Derbi Turin Berlangsung Sengit di Luar Lapangan: Suporter Juventus Tinggalkan Stadion
Baca dalam 60 detik
- Pertandingan Torino vs Juventus diundur satu jam setelah protes suporter Juventus yang menolak laga digelar sebagai bentuk solidaritas terhadap suporter yang dirawat kritis.
- Suporter Juventus mengancam akan menyerbu lapangan jika pertandingan tetap berlangsung, namun akhirnya memilih meninggalkan tribun tandang.
- Sebagian suporter Torino juga ikut meninggalkan stadion karena menilai laga seharusnya tidak digelar dalam situasi tegang tersebut.
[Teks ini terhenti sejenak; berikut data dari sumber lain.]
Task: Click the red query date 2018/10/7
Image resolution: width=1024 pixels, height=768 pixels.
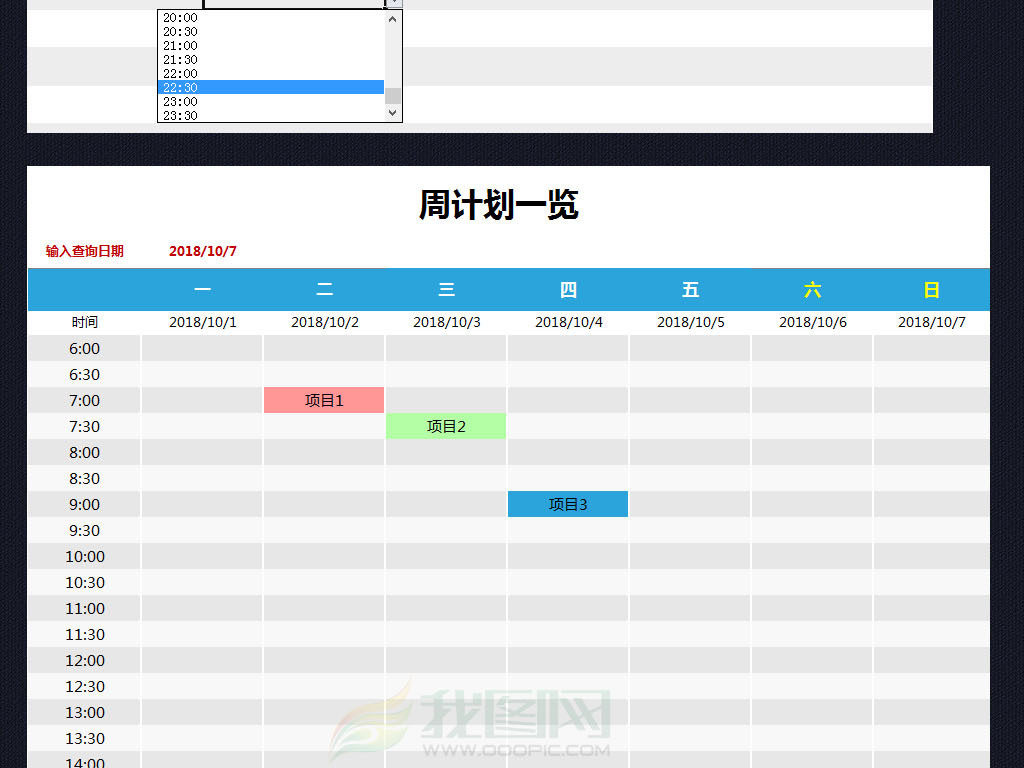Action: point(203,251)
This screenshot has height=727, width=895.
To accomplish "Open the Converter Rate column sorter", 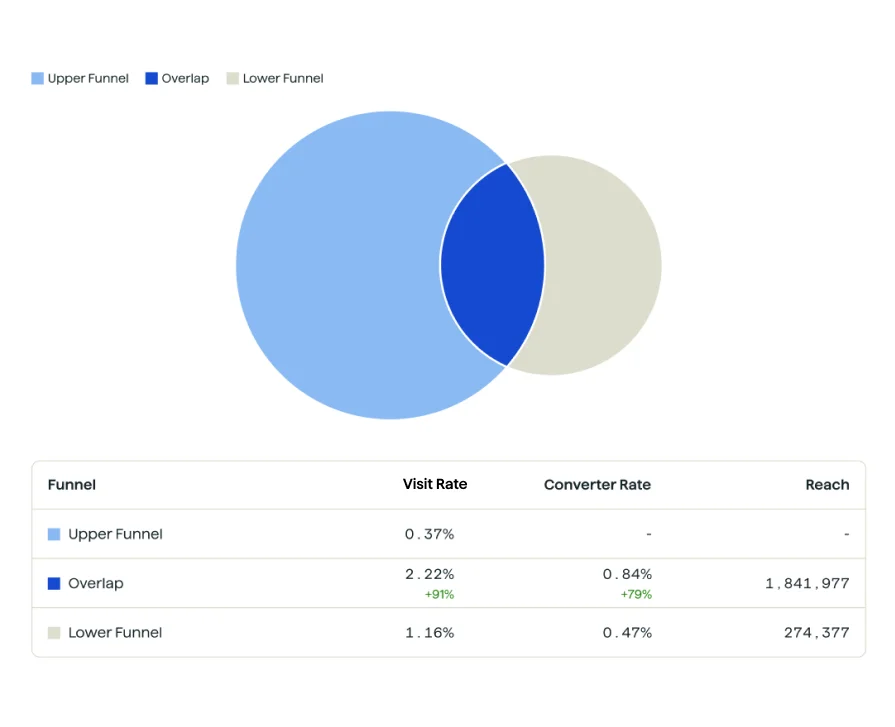I will (597, 485).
Derbi Turin antara Torino dan Juventus akhirnya tetap digelar pada Jumat malam, meskipun diwarnai protes keras dari kelompok suporter. Pertandingan yang semula dijadwalkan pukul 20:45 CET resmi diundur satu jam menjadi 21:45 CET setelah suporter Juventus (Bianconeri) menyatakan penolakan terhadap pelaksanaan laga. Aksi ini dipicu oleh insiden bentrokan antar suporter sebelum pertandingan yang mengakibatkan seorang penggemar Juventus dirawat dalam kondisi kritis di rumah sakit.
Ketegangan sudah terasa sejak sore hari ketika kelompok suporter Juventus mengancam akan menyerbu lapangan jika pertandingan tetap dilanjutkan. Ancaman tersebut mendorong pihak keamanan dan penyelenggara untuk melakukan negosiasi. Meski akhirnya laga diputuskan tetap berlangsung, suporter Juventus memilih meninggalkan tribun tandang sebagai bentuk protes. Tak hanya itu, sebagian suporter Torino juga ikut angkat kaki dari stadion setelah para pemain memasuki lapangan, karena mereka menilai pertandingan tidak layak digelar dalam suasana yang mencekam.
Para pemain dari kedua tim sempat keluar dari lorong pemain untuk melakukan pemanasan, namun kemudian kembali ke ruang ganti setelah mengetahui situasi di tribun. Keputusan untuk menunda kick-off diambil setelah koordinasi antara otoritas keamanan, perwakilan klub, dan federasi. Meski demikian, laga tetap dilanjutkan dengan pengamanan ekstra, termasuk peningkatan jumlah personel polisi di dalam dan luar stadion.
Fenomena ini bukanlah yang pertama kali terjadi di sepak bola Italia. Aksi protes suporter seringkali menjadi alat negosiasi terhadap kebijakan klub atau federasi. Namun, insiden kali ini memiliki bobot lebih karena berkaitan dengan keselamatan nyawa. Suporter yang dirawat kritis akibat bentrokan menjadi pengingat bahwa rivalitas sepak bola bisa berujung pada tragedi jika tidak dikelola dengan baik.
Ke depan, pihak berwenang dan klub perlu mengevaluasi kembali prosedur keamanan, terutama dalam pertandingan derbi yang sarat emosi. Dialog dengan kelompok suporter juga harus diperkuat untuk mencegah eskalasi konflik serupa. Sepak bola seharusnya menjadi ajang persaingan sportif, bukan medan pertarungan antar kelompok yang mengancam keselamatan publik.